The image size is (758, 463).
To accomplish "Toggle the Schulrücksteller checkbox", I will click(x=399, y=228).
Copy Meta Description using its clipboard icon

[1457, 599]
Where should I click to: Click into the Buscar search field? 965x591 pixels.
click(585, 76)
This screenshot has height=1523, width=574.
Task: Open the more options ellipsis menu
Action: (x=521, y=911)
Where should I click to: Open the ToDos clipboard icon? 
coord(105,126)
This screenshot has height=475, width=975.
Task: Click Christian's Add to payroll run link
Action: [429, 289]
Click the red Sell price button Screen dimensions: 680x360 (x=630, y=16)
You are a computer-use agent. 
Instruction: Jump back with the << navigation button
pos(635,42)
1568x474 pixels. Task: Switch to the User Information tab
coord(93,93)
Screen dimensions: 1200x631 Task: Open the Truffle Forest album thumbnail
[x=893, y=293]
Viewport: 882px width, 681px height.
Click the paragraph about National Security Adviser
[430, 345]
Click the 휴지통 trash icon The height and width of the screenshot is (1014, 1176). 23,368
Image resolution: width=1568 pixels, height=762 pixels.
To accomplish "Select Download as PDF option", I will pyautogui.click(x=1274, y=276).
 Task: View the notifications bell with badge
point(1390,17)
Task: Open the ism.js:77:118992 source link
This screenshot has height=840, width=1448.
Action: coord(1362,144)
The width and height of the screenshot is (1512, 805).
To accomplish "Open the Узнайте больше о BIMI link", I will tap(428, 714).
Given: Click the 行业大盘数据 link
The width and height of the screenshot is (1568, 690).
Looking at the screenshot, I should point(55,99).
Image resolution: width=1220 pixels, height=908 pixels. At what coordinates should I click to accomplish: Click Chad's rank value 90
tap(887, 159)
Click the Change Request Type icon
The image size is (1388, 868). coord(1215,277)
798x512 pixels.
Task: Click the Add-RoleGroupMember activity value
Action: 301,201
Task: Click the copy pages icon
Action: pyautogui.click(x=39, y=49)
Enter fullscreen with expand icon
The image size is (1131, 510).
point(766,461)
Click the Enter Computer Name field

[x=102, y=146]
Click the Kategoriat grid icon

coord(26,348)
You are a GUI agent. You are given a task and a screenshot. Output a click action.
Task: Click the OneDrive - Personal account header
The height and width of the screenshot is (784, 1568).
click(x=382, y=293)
+===+
*Task requirements*: Can you give all of the entries above again, line for line and unchanged?

*Result of the task*:
The image size is (758, 463).
To accomplish "Toggle the Schulrücksteller checkbox", I will click(x=399, y=228).
Copy Meta Description using its clipboard icon

[1457, 599]
Where should I click to: Click into the Buscar search field? 965x591 pixels.
click(585, 76)
This screenshot has height=1523, width=574.
Task: Open the more options ellipsis menu
Action: (x=521, y=911)
Where should I click to: Open the ToDos clipboard icon? 
coord(105,126)
This screenshot has height=475, width=975.
Task: Click Christian's Add to payroll run link
Action: [429, 289]
Click the red Sell price button Screen dimensions: 680x360 (x=630, y=16)
You are a computer-use agent. 
Instruction: Jump back with the << navigation button
pos(635,42)
1568x474 pixels. Task: Switch to the User Information tab
coord(93,93)
Screen dimensions: 1200x631 Task: Open the Truffle Forest album thumbnail
[x=893, y=293]
Viewport: 882px width, 681px height.
Click the paragraph about National Security Adviser
[430, 345]
Click the 휴지통 trash icon The height and width of the screenshot is (1014, 1176). 23,368
Image resolution: width=1568 pixels, height=762 pixels.
To accomplish "Select Download as PDF option", I will pyautogui.click(x=1274, y=276).
 Task: View the notifications bell with badge
point(1390,17)
Task: Open the ism.js:77:118992 source link
This screenshot has height=840, width=1448.
Action: coord(1362,144)
The width and height of the screenshot is (1512, 805).
To accomplish "Open the Узнайте больше о BIMI link", I will tap(428, 714).
Given: Click the 行业大盘数据 link
The width and height of the screenshot is (1568, 690).
Looking at the screenshot, I should point(55,99).
Image resolution: width=1220 pixels, height=908 pixels. At what coordinates should I click to accomplish: Click Chad's rank value 90
tap(887, 159)
Click the Change Request Type icon
The image size is (1388, 868). coord(1215,277)
798x512 pixels.
Task: Click the Add-RoleGroupMember activity value
Action: 301,201
Task: Click the copy pages icon
Action: pyautogui.click(x=39, y=49)
Enter fullscreen with expand icon
The image size is (1131, 510).
point(766,461)
Click the Enter Computer Name field

[x=102, y=146]
Click the Kategoriat grid icon

coord(26,348)
You are a GUI agent. You are given a task and a screenshot. Output a click action.
Task: Click the OneDrive - Personal account header
The height and width of the screenshot is (784, 1568).
click(x=382, y=293)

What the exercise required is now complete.